Ah, meus caros, certamente é preferível ter morado na Saudosa Maloca, a viver no edifício-signo do maior mal da história da habitação o apartamento padrão - radicalmente equalizado a tantos outros, enquanto cada pobre vai construir sua maloca como queira e possa. A classe média, leiga e preguiçosa, assina seu contratinho nas mãos ávidas do burguês e reclama pela falta de closet, de um andar mais alto ou o quê.
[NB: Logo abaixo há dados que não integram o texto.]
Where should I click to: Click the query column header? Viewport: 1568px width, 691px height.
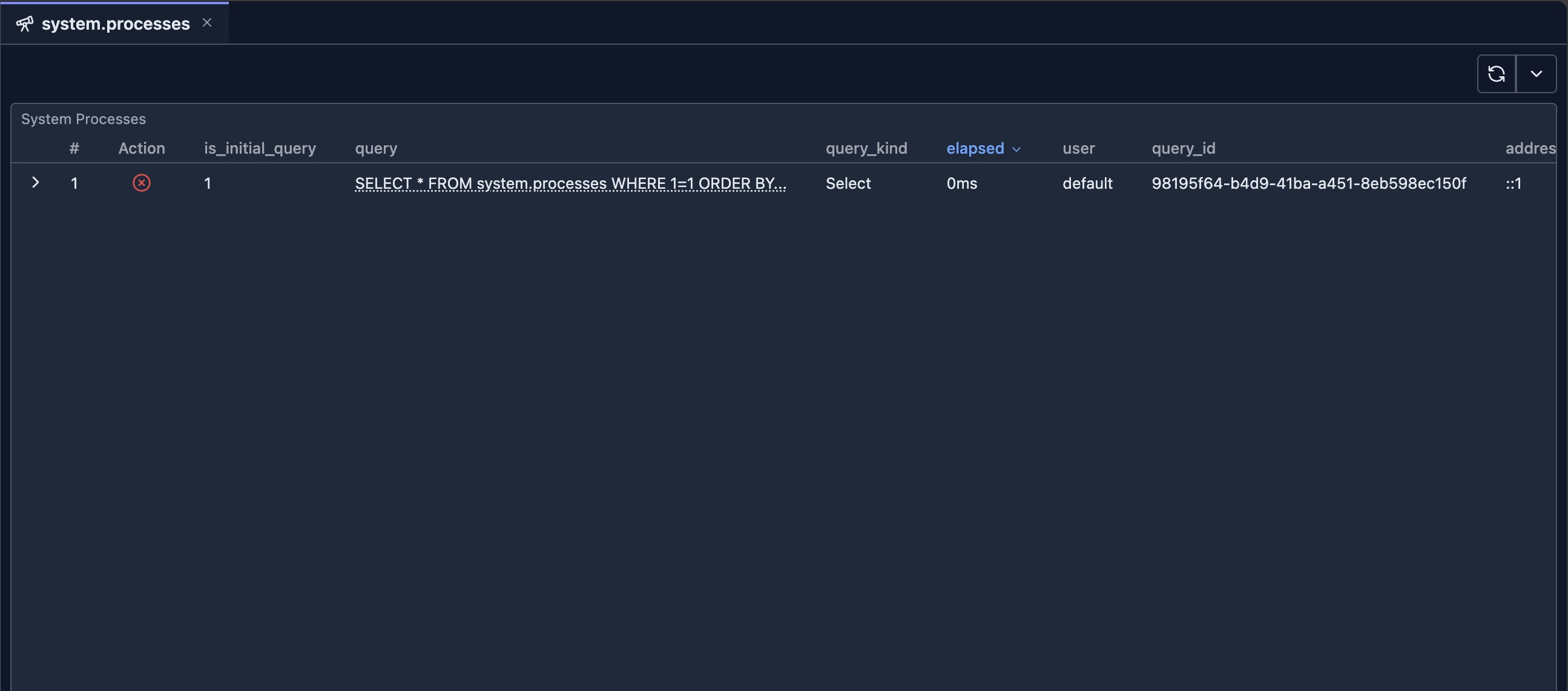tap(375, 148)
Esses homens esquecidos - "Eu, Mato-Grosso e o Joca" - não se lembram do dia; mas descrevem a tragédia: os "hômi" vêm e derrubam a Maloca, casinha tão cheia de histórias condenadas ao mesmo horror e indiferença com que os trabalhadores almoçam ovo frito ou "Torresmo à Milanesa", sentados na calçada, sem higiene ou conforto. A situação lembra Saramago e esse trechinho de "Levantado do Chão":
É preciso que esse bicho da terra seja bicho mesmo, que de manhã some a remela da noite à remela das noites, que o sujo das mãos, da cara, dos sovacos, das virilhas, dos pés, do buraco do corpo, seja o halo glorioso do trabalho no latifúndio, é preciso que o homem esteja abaixo do animal, que esse, para se limpar, lambe-se, é preciso que o homem se degrade para que não se respeite a si próprio nem aos seus próximos (p.73)
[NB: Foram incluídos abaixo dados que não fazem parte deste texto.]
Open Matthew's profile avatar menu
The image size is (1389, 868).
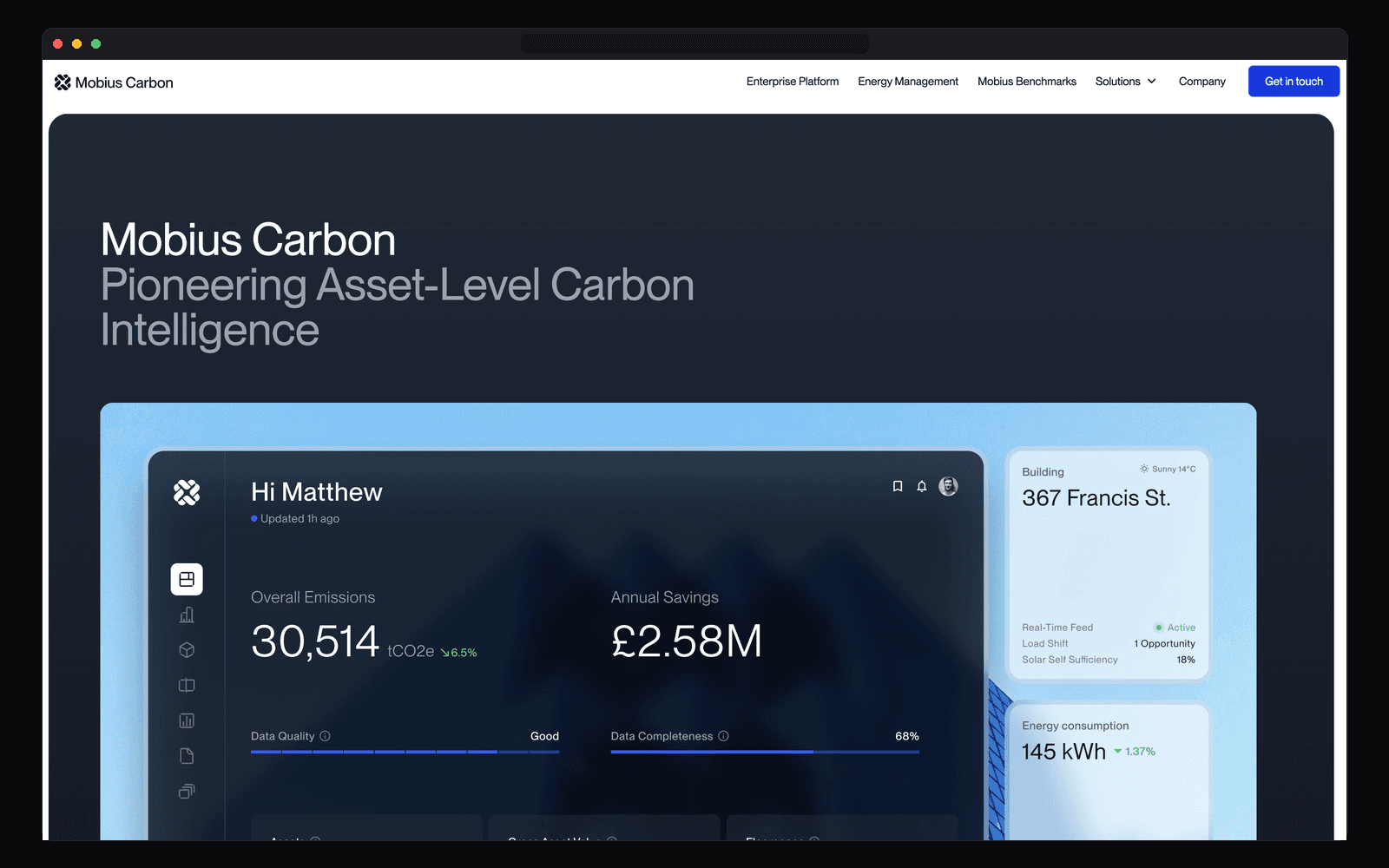pos(948,486)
"Saudosa maloca" tem andamento apertado, dramático, até que eles encontram uma pobre solução - solução para passar a noite, apenas, e tão somente, aquela noite que esse Deus caprichoso da Razão dos hômi lhes dá - e um refrão para homenagear a saudosa maloca, essa casa-quase gente, de gente-quase coisa:
Só "se conformemo"
Quando o Joca falouDeus dá o frio conforme o "cobertô"E hoje "nós pega" a paiaNas grama do jardimE pra esquecer "nóis cantemos" assim:Saudosa maloca, maloca queridaDim dim "donde nóis passemo" os dias feliz de nossa vida
O pobre que conta seu canto, guardou em si a maloca cruelmente derrubada (nessa parte do peito onde os hômi não entram). A opulenta Razão da ignorância, a Razão complacente a rir-se, com a indiferença da dura autoconsciência útil apenas para saber que não se sabe nada, e assim ficarão se depender de quem lhes toma casa, comida e Razão:
Vamos armoçar
Sentados na calçada
Conversar sobre isso e aquilo
Coisas que nóis não entende nada (Adoniran Barbosa, "Torresmo à milanesa")
Adoniran já morava na cidade que "evoluiu" - vejam que termo abjeto - para hoje tocar fogo nas suas favelas, à busca dos preciosos terrenos escondidos sob suas táubas e latões. É a sina do pobre, que, amando ou não, dizendo a verdade ou apenas fugindo de sua companhia, cuidando da mãe e cuidando de si, tem por Lei correr atrás do trem das onze; ou a do noivo que chora a noiva morta - não por ter se mudado para a Europa, mas por ter sido esmagada na rua, a pobre Iracema que não prestava atenção ao atravessar a São João.
E de narcísico, fiquei com a referência a uma Gigi, a Gioconda do "Samba Italiano":
Piove, piove,
Fa tempo che piove qua, Gigi,
E io, sempre io,
Sotto la tua finestra
E voi senza me sentire
Ridere, ridere, ridere
Di questo infelice qui
Saudoso Adoniran! É pena que a juventude não tenha ainda aprendido a pagar-lhe tributo, o tributo às figuras cansadas, usadas e despejadas, mas cujo humor ou piedade nem mesmo os "hômi" podem tomar. Em "Despejo na favela":
Não tem nada não seu doutor/ vou sair daqui/ pra não ouvir o ronco do trator
Pra mim não tem problema/ em qualquer canto me arrumo/ de qualquer jeito me ajeito
Depois o que eu tenho é tão pouco/ minha mudança é tão pequena que cabe no bolso de trás
Mas essa gente aí hein/ como é que faz?